Así y todo, la adrenalina musical no se detiene y “Lugares comunes” y “Superficies de placer” prosiguen la fiesta, para pronto “Imágenes paganas” despertar nuevamente el delirio de los seguidores de Virus. Una performance, en que destaca la sólida presencia escénica y en voz de Marcelo Moura como frontman de esta segunda etapa de Virus, donde también alterna con la voz de Julio, su hermano, en algunas de las canciones presentadas en el concierto.
“Dicha feliz” y “Los sueños de Drácula” avanzan con la noche en que también la presencia cabal de Mario Serra, baterista genuino de Virus, a ratos recuerda la musicalidad rocanrolera en la batería de otros referentes como Doug Clifford, el recordado baterista de los Creedence.
En tanto, las notas de “Destino Circular” le agregan esa atmósfera de misterio e incógnita al concierto, que se acompaña además de los bailes rituales de un enfundado en rojo Marcelo Moura, que sigue sorprendiendo a todos los que habíamos llegado hasta allí para confirmar la leyenda musical de Virus.
Y con “Pronta entrega” los éxitos en la lista de canciones crecen, y “Amor descartable” y “Hay que salir del agujero interior”, nuevamente con la voz de Federico, marcan el fin de la primera parte del concierto.

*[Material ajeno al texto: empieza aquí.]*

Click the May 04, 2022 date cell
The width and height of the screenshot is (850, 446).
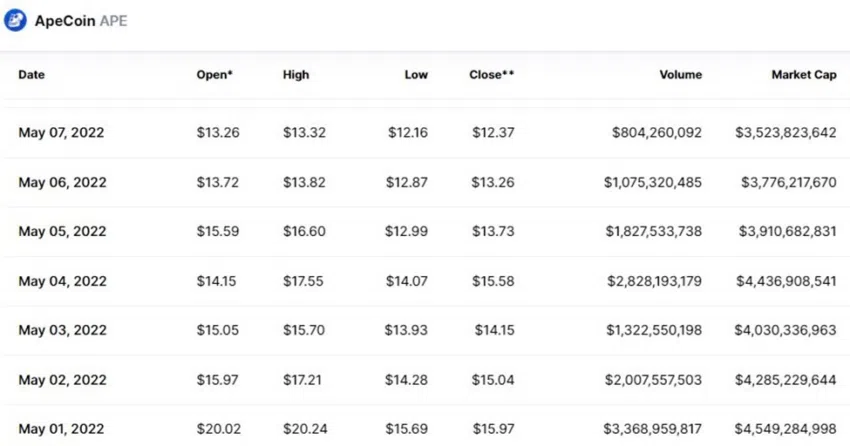click(62, 281)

Pero, la euforia del espectáculo no cede, y los acordes en la guitarra de Julio Moura con “Wadu-Wadu”, llaman al viejo espíritu del rock latino y ponen de cabeza a todo el Arena Monticello a bailar con frenesí. Y se produce un momento peak con el cierre, donde la popular “Una luna de miel en la mano” es tal vez el instante más alto del show, con uno de los guitarristas de Virus aventurándose en los primeros planos del escenario junto a la teatralidad de Marcelo Moura, y el vocalista termina recibiendo y devolviendo golosinas al público, cuando algunos osados seguidores comienzan a lanzar confites desde el costado de la escenografía, al momento que Moura canta “Caramelos de miel entre tus manos”.
Pero, el mito no cedió y Virus se despidió en grande, y como tantas otras veces, su show dejó a los asistentes con una euforia tal, que viajar decenas de kilómetros para ver a los argentinos, resultó tan solo una anécdota, como las otras tantas que pudieron suceder después del concierto. Donde un afectuoso y preocupado Mario Serra se nos acerca a preguntarnos a la salida del Arena, por qué demora tanto en llegar nuestro transporte de regreso.
Es Virus, con toda su esencia de hospitalidad, talento musical y amistad que entregan a Chile cada vez que nos visitan. Ya habrá oportunidad de escuchar nuevamente sus canciones en directo, encontrarlos en algún otro lugar y disfrutar de sus canciones como adolescentes sin edad que somos en ocasiones.